Again, in my experience, if a young wine goes skanky on you within a week, then it is not built for the ages.

Similarly, if, after a few days, when all the spoofulation wears off, you’re staring down a substantially different [i.e. worse] drink than what you had encountered upon first opening, then buyer beware.

If a young wine does not have a [core] strength of character which it can retain for a full week, then I would not be cellaring it.

Of course, balance is to some extent in the eye of the beholder, but that has to be the single most important factor for extended aging.

The other point is not to underestimate recently bottled wines that are tightly wound and a bit shy. I remember tasting some of Olivier Lamy’s wines from barrel as a student and thinking that they were a bit timid and lacking a bit of stuffing: those same vintages today are singing, and I am fortunate that I have been able to purchase some subsequently to remedy my former mistake. I now regard the qualities I found hard to read in Lamy’s wines as a student as positive attributes that I actively seek out in young white Burgundies built for the cellar.

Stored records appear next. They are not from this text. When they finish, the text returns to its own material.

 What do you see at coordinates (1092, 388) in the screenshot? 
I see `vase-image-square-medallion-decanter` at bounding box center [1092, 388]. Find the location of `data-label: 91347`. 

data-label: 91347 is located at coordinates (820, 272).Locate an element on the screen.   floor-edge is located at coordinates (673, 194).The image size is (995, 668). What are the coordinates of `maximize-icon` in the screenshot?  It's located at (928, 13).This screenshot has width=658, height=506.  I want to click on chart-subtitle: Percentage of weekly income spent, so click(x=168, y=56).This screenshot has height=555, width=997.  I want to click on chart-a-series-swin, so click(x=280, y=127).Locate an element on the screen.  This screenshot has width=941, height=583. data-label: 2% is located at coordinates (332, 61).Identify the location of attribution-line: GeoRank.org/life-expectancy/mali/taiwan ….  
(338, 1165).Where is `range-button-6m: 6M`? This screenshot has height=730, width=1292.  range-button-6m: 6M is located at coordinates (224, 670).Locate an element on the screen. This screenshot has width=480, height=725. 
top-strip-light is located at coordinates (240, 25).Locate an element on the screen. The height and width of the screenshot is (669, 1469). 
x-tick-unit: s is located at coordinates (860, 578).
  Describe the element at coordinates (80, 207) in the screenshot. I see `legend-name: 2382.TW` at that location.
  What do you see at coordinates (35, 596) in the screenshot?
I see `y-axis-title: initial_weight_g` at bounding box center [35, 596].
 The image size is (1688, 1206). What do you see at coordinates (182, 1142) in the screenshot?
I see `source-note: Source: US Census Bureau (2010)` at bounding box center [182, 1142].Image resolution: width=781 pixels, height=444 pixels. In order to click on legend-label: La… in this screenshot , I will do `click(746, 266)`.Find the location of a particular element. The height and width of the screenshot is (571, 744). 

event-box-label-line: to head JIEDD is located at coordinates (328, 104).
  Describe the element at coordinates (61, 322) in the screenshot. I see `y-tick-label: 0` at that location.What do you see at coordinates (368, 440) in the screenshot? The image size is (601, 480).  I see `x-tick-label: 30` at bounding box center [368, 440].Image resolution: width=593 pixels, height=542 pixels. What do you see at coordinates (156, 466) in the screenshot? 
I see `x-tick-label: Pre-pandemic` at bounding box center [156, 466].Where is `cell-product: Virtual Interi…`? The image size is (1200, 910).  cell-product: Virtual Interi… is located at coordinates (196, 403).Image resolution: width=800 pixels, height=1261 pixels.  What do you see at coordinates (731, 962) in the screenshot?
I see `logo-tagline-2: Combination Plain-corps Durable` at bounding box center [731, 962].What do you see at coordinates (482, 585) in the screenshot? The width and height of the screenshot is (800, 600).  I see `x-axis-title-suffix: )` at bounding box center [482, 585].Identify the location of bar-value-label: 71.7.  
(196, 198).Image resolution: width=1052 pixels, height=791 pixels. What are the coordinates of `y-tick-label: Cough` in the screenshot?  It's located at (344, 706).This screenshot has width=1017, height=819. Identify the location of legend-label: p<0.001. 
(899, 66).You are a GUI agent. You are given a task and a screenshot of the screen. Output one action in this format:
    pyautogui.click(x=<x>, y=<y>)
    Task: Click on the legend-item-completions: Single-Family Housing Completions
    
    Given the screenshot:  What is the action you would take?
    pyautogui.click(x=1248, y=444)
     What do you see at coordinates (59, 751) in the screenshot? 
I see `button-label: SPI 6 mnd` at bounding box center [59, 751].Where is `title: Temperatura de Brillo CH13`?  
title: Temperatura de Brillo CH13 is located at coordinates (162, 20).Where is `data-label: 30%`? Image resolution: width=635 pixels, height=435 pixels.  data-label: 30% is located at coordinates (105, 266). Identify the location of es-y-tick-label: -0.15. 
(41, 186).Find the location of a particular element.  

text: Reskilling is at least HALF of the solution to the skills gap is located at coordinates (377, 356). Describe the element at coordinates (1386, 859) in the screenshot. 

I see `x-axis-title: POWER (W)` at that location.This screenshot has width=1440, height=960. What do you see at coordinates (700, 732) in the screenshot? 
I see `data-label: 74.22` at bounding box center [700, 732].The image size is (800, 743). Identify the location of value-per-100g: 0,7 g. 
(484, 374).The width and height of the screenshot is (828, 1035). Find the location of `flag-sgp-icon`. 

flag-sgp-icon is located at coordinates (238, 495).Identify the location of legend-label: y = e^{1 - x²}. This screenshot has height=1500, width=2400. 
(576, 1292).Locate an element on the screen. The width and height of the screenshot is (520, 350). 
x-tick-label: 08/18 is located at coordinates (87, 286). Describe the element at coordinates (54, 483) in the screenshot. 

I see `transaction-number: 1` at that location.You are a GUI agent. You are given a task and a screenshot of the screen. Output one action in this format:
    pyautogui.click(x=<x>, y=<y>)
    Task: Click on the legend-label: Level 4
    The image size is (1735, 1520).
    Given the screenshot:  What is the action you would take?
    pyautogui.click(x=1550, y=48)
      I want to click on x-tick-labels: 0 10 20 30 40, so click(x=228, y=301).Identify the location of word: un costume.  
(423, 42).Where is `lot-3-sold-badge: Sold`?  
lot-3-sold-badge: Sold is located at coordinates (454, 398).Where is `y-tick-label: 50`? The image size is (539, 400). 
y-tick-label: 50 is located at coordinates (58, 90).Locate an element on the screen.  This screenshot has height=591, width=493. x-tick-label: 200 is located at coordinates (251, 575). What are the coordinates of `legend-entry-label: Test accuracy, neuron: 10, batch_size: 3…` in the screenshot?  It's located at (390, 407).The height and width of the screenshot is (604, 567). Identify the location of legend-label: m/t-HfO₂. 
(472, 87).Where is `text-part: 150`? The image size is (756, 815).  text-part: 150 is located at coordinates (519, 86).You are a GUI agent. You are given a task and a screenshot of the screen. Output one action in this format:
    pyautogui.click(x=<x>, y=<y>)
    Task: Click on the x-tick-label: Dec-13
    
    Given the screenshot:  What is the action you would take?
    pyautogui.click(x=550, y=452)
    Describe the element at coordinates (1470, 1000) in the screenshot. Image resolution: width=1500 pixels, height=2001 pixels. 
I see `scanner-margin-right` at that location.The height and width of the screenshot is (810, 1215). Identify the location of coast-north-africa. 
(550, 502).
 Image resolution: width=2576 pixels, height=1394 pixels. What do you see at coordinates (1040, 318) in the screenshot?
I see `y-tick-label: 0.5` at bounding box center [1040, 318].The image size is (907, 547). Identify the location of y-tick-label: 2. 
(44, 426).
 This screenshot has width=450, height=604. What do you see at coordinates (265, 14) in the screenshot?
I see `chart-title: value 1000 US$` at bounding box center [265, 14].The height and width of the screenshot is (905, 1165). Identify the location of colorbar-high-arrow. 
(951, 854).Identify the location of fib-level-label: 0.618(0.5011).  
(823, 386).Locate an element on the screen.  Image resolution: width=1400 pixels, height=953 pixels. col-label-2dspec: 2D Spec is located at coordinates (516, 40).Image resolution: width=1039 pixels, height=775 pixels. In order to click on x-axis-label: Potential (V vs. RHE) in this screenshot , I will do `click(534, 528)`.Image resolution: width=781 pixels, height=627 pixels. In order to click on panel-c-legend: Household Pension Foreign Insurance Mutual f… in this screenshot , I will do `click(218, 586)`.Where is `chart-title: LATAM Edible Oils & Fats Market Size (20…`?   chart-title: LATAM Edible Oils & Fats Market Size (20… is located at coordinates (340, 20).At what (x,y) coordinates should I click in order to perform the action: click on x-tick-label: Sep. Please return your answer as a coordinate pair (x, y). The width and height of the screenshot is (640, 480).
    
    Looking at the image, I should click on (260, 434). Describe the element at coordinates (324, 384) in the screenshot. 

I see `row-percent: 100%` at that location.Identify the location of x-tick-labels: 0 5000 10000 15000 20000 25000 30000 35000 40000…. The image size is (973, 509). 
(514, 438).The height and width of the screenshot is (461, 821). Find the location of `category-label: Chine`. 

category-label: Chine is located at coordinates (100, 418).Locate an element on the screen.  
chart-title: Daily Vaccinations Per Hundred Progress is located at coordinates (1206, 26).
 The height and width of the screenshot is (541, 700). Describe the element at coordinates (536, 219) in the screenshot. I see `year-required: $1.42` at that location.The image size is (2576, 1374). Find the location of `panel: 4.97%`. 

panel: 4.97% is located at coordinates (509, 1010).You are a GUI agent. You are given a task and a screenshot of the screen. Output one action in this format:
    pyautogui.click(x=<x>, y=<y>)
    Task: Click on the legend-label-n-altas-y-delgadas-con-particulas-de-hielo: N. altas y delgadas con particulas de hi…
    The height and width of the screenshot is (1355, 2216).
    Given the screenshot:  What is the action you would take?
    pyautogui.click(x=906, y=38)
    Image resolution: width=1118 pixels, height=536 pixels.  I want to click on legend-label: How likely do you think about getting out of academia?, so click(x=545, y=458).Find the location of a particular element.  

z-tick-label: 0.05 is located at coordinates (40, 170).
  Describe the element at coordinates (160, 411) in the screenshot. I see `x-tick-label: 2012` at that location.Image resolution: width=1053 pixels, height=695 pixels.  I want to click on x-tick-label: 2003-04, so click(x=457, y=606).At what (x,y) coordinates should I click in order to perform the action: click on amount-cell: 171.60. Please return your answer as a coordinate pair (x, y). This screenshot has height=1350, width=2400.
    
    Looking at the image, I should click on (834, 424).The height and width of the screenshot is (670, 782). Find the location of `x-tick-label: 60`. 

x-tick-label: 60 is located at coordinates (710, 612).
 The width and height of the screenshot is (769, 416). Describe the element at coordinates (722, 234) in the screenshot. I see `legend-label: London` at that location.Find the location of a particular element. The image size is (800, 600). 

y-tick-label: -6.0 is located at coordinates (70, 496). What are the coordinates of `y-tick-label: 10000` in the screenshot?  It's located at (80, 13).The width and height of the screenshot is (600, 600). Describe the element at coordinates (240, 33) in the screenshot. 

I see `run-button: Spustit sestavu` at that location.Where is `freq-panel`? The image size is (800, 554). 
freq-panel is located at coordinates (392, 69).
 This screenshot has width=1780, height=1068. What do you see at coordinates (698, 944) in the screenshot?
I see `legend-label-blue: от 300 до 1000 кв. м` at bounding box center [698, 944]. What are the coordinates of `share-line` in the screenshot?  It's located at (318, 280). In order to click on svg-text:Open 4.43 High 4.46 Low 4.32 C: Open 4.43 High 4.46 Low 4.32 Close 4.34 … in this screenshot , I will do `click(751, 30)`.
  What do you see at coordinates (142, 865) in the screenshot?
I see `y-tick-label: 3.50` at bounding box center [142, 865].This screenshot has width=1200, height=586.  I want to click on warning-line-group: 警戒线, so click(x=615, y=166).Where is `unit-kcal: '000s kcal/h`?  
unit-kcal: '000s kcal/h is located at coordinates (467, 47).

A concomitant point is that demonstrative, immediate and front-loaded wines, especially if they are all about sweet, sun-kissed fruit, can very quickly crash and burn in a few years. I’m thinking of a lot of recent Southern Rhône wines, many 2015 Beaujolais, plenty of California Cabernet and Pinot Noir.

At least in the context of classic French wine regions, it’s clearly a mistake to think that wines need to taste actively nasty when they’re young; but equally, the notion that great wines have to be great to drink immediately doesn’t convince me. If coarse, mouth-puckering tannins are undesirable, a little structural asperity is no bad thing in a wine that will gain in complexity over the course of 50 years; nor is a firm spine of acidity. I would be much more wary of fat, unctuous, sweet fruit underpinned by no discernible structure than I would a bit of grip and cut.

You neglected to mention the modern, consultant-driven Bordeaux, especially almost the entire lot from St Em.

[cheers.gif]

Best hack - a proven track record. It’s far easier to predict future greatness, if the previous releases showed this.

Even if you’ve not tasted that label (or indeed neither have others because it’s a new label) comparisons are very useful. e.g. taste a Hunter Valley Semillon and find it’s somewhat neutral and acidic… and those that know the wines will feel rather more optimistic than if it were complex and delicious already.

Without that track record (or if the producer drastically changes approach, or if the vintage is significantly atypical), then it’s much harder.
It’s certainly important to consider structure e.g. acidity, tannins, but also think about the rest of the texture / mouthfeel. Conversely wines that seem to lack acidity would be a concern for ageing.

The less I have to go on, the less confidence I place in predictions e.g. where I’ve little else to go on, I’m simply looking to decide short, medium, or long term cellaring. Not attempting to put a tight drinking window on it.